(Items from a data source)
○ ○ ○
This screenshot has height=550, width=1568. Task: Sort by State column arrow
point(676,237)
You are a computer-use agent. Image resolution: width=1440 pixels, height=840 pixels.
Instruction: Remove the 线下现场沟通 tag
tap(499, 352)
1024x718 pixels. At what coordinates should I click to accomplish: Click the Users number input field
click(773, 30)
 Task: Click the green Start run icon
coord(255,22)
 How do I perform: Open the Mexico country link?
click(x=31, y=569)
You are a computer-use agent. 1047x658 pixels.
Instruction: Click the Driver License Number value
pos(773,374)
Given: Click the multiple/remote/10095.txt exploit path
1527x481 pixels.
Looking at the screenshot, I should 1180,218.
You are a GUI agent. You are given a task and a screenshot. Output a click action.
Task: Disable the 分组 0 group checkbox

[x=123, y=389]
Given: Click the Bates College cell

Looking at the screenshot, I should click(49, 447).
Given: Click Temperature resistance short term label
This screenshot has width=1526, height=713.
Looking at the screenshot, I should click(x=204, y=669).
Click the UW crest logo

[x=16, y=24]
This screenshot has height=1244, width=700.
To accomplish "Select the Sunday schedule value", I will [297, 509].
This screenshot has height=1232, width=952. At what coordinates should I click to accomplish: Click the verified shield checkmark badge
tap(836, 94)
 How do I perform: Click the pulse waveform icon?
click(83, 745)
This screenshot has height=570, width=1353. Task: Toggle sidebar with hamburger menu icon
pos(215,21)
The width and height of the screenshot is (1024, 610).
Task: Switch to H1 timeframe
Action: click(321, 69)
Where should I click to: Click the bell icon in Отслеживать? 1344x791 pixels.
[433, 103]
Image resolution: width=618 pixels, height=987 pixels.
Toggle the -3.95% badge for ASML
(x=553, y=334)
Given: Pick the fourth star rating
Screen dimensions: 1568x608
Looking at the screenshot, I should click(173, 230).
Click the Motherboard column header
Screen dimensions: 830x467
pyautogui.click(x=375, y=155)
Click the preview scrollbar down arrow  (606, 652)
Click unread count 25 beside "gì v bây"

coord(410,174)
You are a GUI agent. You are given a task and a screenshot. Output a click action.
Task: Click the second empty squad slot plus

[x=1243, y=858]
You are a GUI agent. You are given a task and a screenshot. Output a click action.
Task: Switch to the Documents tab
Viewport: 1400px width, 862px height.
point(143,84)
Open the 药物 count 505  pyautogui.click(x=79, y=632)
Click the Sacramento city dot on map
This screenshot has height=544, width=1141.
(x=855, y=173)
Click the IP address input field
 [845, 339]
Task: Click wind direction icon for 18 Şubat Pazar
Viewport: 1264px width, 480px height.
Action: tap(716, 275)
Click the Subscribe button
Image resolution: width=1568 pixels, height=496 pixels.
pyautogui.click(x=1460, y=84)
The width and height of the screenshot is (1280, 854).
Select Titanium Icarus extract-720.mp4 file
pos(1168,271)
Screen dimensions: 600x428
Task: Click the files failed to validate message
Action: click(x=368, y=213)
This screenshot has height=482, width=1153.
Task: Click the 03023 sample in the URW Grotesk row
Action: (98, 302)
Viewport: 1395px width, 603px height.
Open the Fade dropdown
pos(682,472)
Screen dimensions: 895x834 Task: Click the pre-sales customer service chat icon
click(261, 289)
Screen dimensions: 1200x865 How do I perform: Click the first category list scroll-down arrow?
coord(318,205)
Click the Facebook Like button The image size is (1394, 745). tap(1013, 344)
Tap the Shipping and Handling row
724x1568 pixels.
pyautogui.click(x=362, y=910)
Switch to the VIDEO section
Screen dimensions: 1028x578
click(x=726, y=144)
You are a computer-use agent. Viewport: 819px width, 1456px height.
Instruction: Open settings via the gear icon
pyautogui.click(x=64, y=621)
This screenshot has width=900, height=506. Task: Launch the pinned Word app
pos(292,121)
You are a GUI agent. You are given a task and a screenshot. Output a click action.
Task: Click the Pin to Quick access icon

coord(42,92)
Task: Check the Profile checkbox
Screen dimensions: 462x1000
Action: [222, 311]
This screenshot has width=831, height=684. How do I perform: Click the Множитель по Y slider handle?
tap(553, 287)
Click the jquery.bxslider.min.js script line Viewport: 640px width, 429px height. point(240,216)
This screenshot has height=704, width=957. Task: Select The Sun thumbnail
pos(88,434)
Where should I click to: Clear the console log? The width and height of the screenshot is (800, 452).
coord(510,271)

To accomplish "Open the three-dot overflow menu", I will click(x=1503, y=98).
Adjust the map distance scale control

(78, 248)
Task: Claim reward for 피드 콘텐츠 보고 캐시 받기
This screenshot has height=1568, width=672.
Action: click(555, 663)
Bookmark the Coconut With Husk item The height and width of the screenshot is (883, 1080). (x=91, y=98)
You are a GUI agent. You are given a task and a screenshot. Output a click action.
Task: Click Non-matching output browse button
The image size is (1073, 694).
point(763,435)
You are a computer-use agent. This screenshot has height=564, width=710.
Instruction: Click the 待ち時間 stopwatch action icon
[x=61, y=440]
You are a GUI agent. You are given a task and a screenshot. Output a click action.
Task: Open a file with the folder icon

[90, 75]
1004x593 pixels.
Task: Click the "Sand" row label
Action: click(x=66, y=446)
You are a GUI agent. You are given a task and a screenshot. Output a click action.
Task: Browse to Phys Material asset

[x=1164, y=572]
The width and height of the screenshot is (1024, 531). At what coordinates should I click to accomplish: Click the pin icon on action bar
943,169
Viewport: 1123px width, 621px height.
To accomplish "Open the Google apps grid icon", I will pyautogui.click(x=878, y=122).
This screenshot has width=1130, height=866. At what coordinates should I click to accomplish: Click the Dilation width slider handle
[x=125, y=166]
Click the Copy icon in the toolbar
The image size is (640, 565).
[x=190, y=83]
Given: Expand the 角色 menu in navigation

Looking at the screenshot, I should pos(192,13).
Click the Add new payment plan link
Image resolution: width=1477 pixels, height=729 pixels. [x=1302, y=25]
○ ○ ○
**What you will do**
All lines above in which the word "computer" occurs should be identified and copied.

**Completed exercise**
You are a computer-use agent. Image resolution: width=1440 pixels, height=840 pixels.
You are a computer-use agent. 1047x658 pixels.
You are a computer-use agent. Viewport: 819px width, 1456px height.
You are a computer-use agent. This screenshot has height=564, width=710.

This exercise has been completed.